- **PROBLEM REQUIREMENTS**
Return exactly the lines from the one containing "Carers (460, 537)" through the last line of the records below, both included, and leave out any pictures.

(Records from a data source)

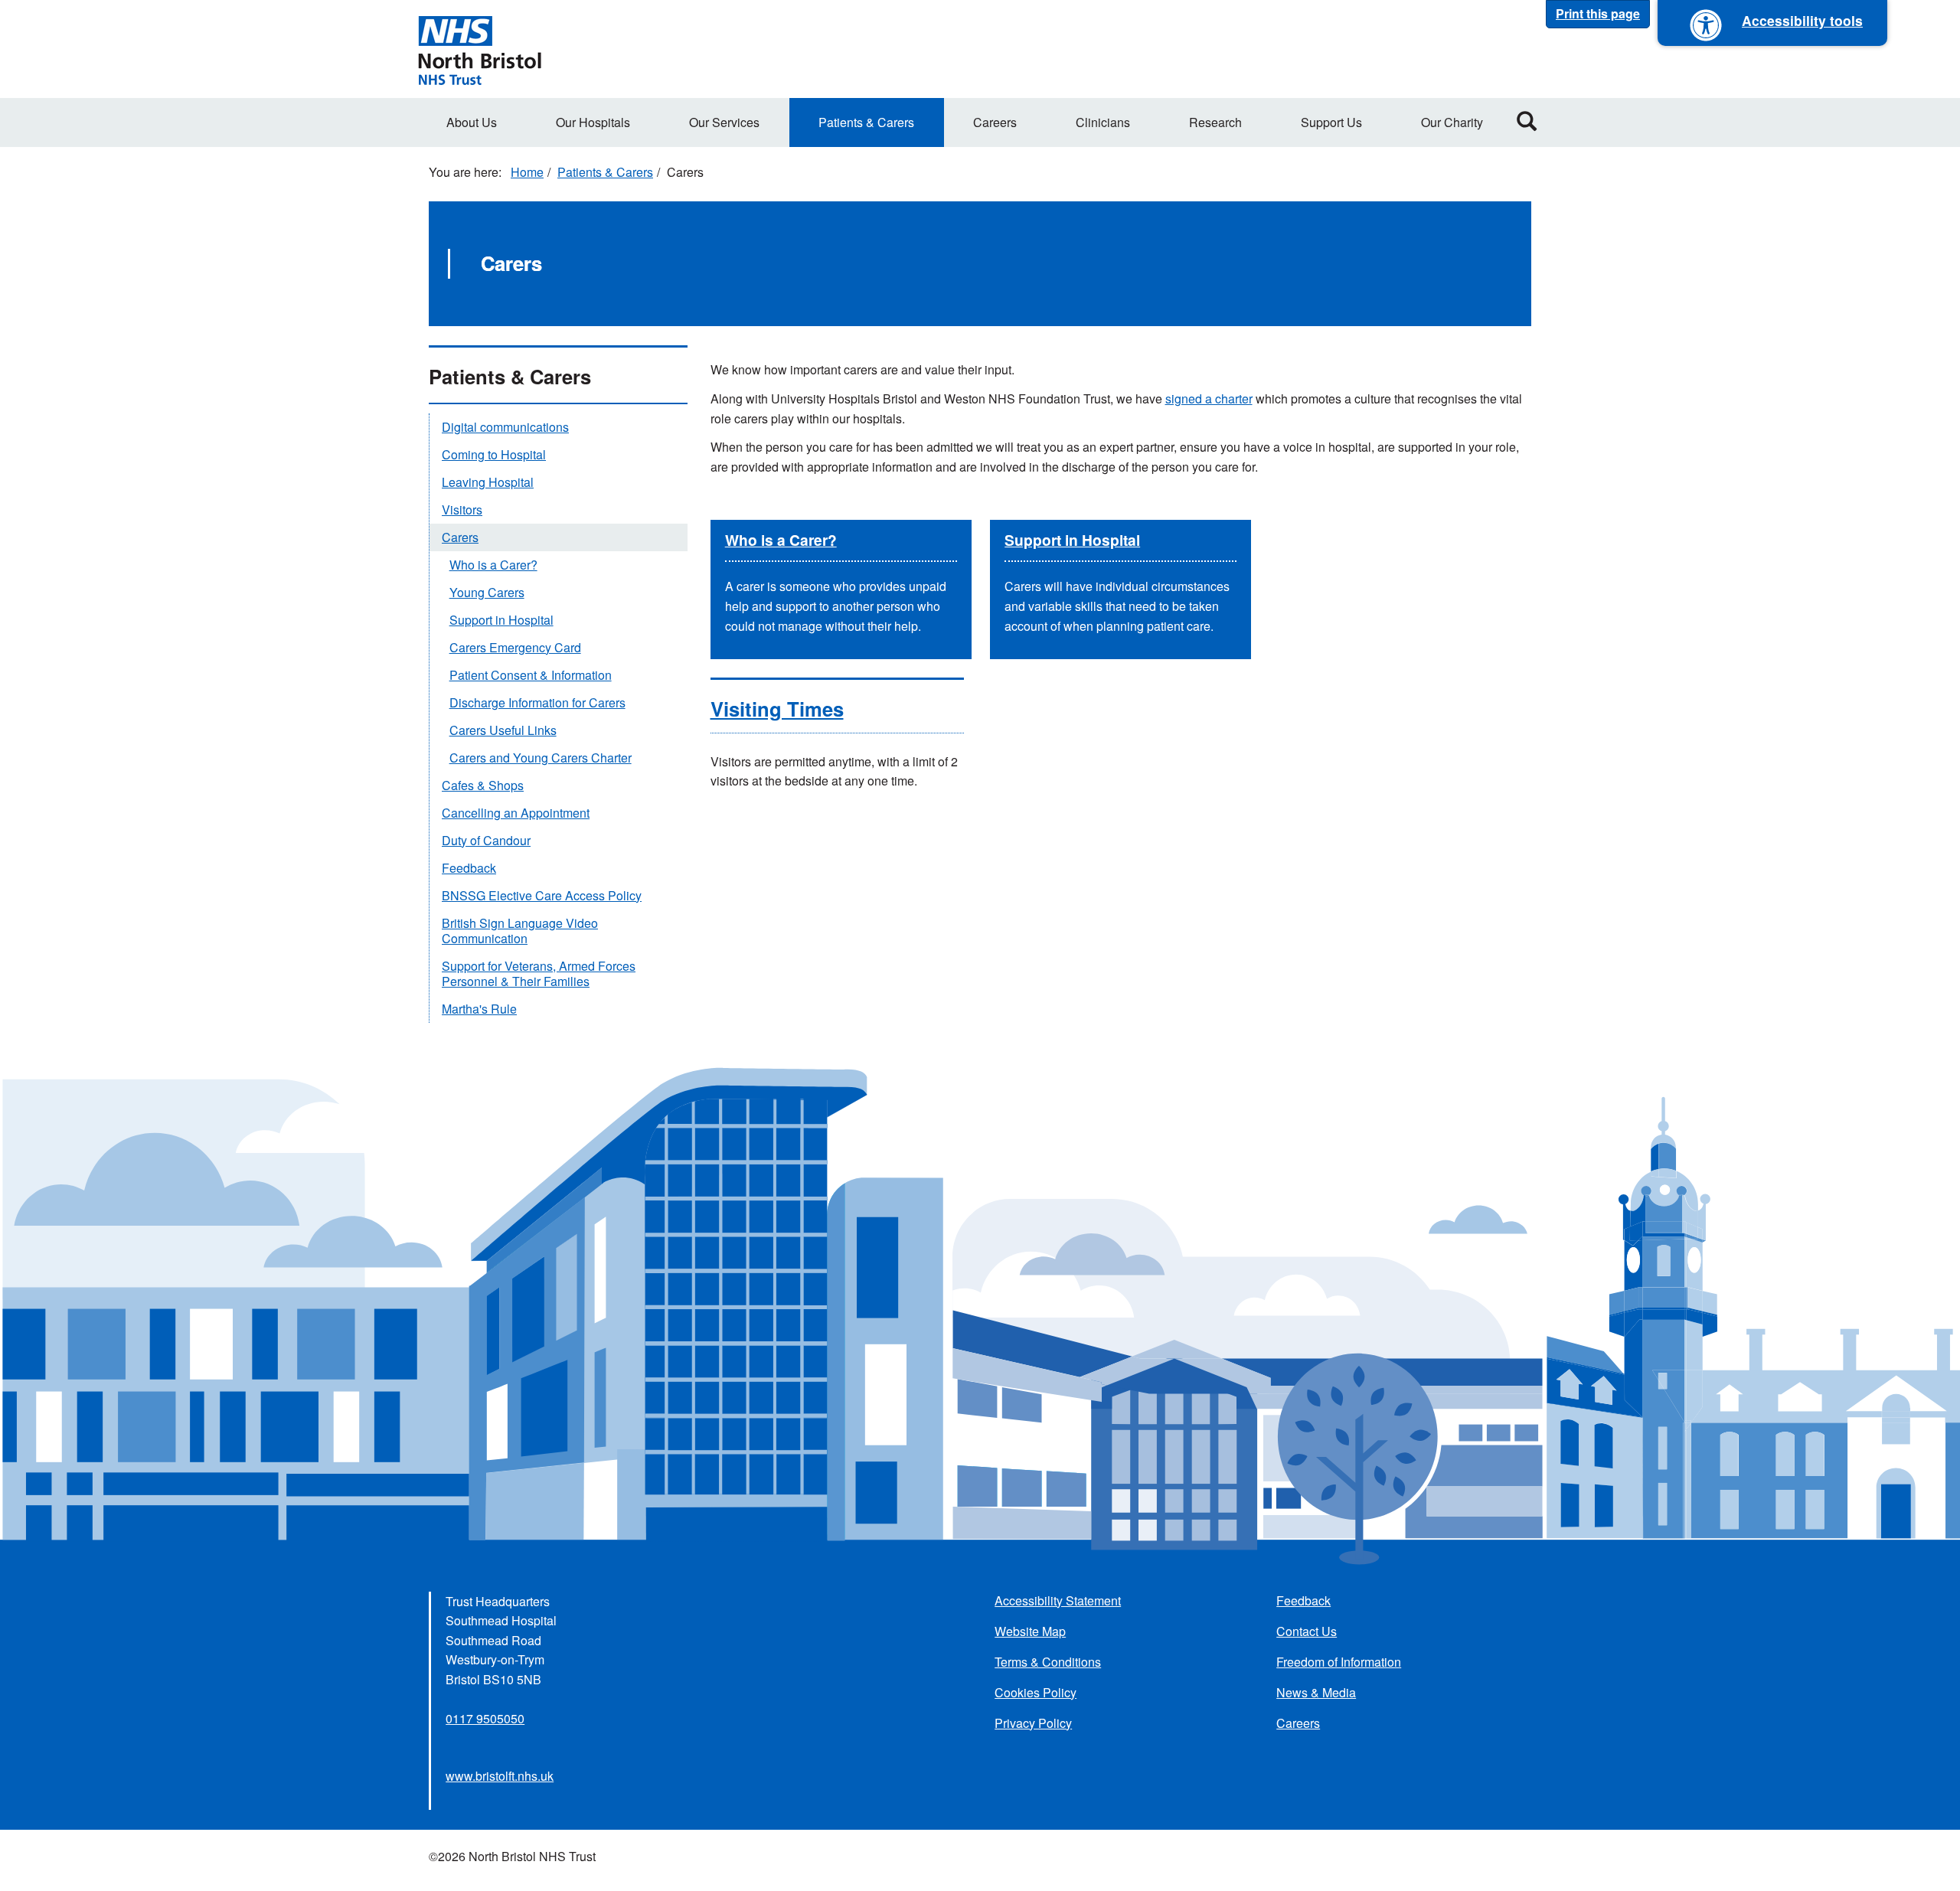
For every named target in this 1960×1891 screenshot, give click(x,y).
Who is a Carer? (781, 539)
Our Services (724, 122)
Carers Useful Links (503, 730)
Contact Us (1306, 1631)
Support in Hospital (1072, 539)
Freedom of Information (1338, 1662)
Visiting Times (777, 708)
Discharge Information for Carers (537, 702)
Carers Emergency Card (515, 647)
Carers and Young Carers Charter (540, 757)
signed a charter (1209, 398)
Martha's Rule (479, 1008)
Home (527, 172)
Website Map (1030, 1631)
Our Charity (1452, 122)
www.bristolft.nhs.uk (500, 1776)
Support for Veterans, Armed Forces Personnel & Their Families (538, 973)
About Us (471, 122)
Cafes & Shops (483, 785)
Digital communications (505, 427)
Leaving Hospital (488, 482)
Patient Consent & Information (530, 675)
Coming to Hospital (494, 454)
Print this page (1598, 13)
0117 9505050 (485, 1718)
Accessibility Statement (1058, 1600)
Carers (460, 537)
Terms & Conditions (1048, 1662)
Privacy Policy (1033, 1723)
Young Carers (486, 592)
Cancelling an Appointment (516, 812)
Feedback (469, 868)
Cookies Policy (1035, 1692)
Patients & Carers (866, 122)
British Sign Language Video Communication (520, 930)
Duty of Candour (486, 840)
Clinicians (1103, 122)
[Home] (479, 49)
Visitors (462, 509)
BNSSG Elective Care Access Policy (542, 895)
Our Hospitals (593, 122)
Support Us (1331, 122)
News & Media (1316, 1692)
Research (1215, 122)
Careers (995, 122)
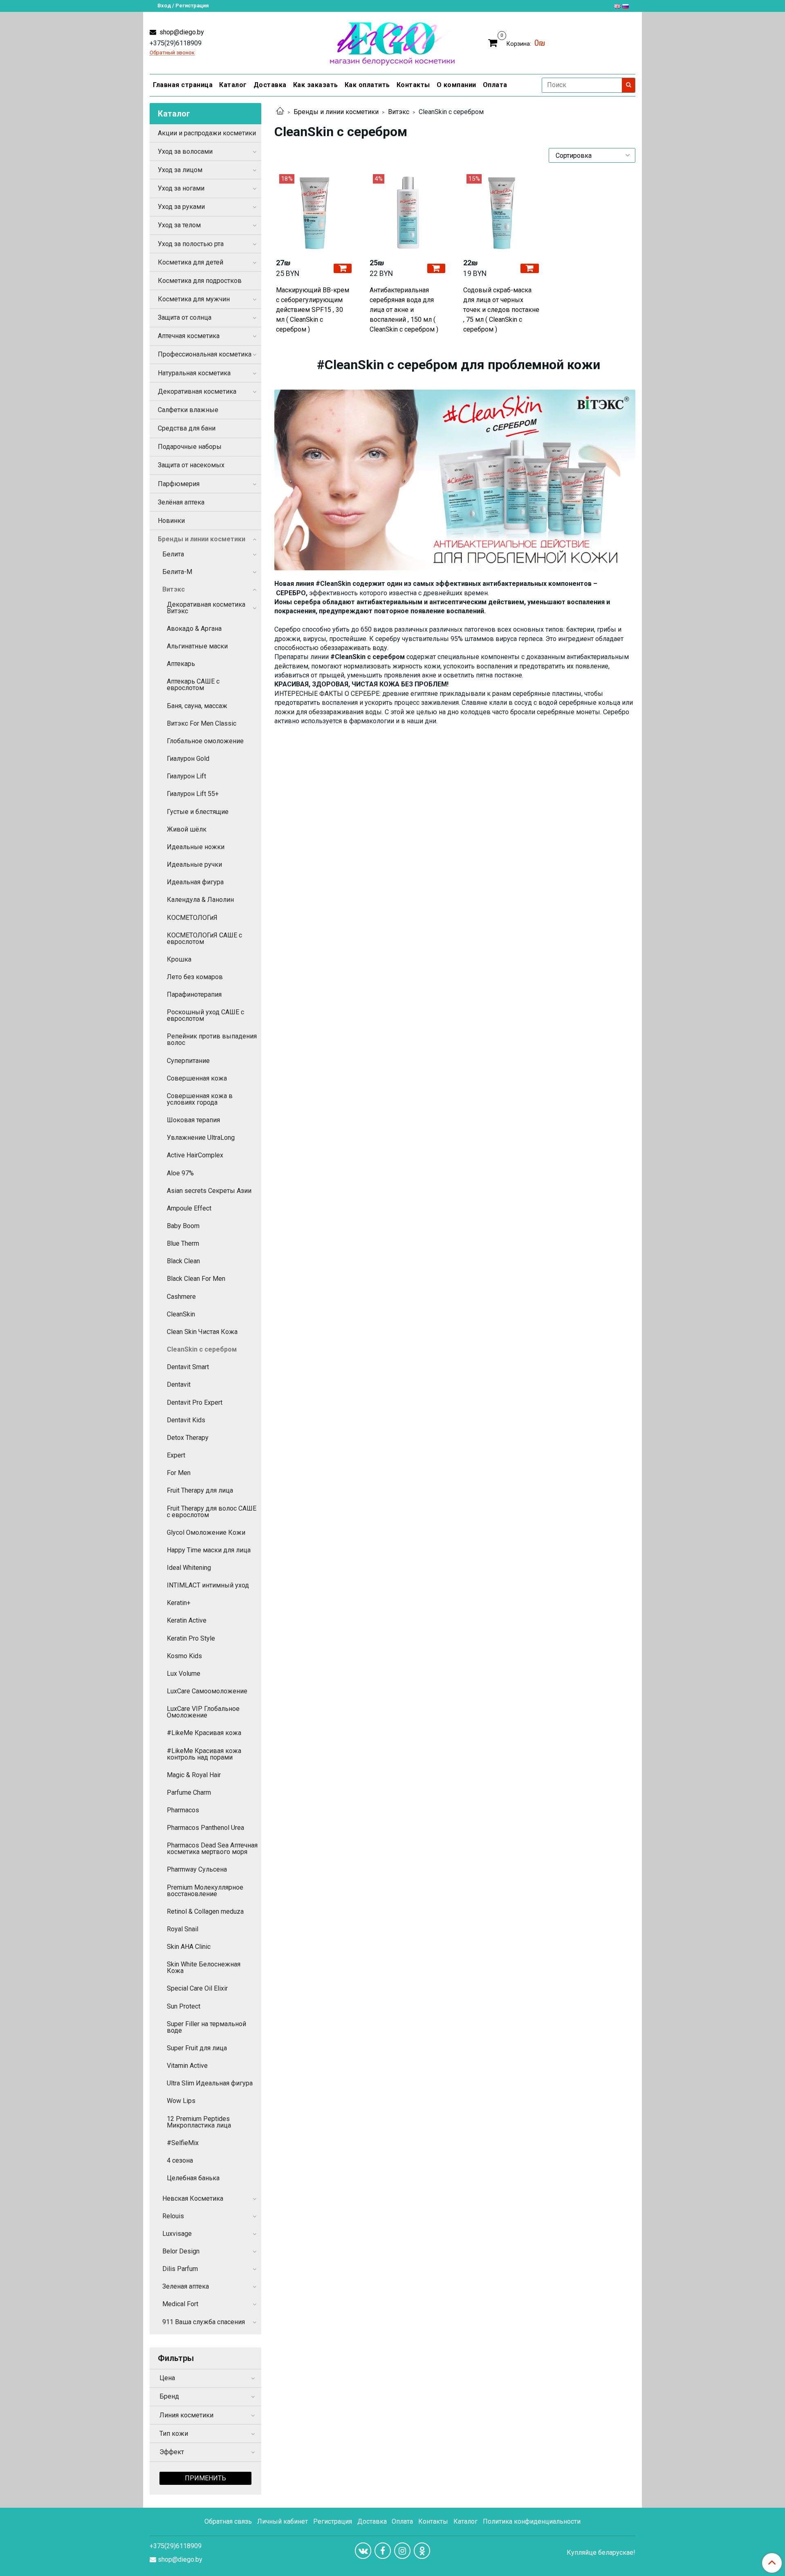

- **TASK OUTPUT**
Carers (460, 537)
Terms & Conditions (1048, 1662)
Privacy Policy (1033, 1723)
Young Carers (486, 592)
Cancelling an Appointment (516, 812)
Feedback (469, 868)
Cookies Policy (1035, 1692)
Patients & Carers (866, 122)
British Sign Language Video Communication (520, 930)
Duty of Candour (486, 840)
Clinicians (1103, 122)
[Home] (479, 49)
Visitors (462, 509)
BNSSG Elective Care Access Policy (542, 895)
Our Hospitals (593, 122)
Support Us (1331, 122)
News & Media (1316, 1692)
Research (1215, 122)
Careers (995, 122)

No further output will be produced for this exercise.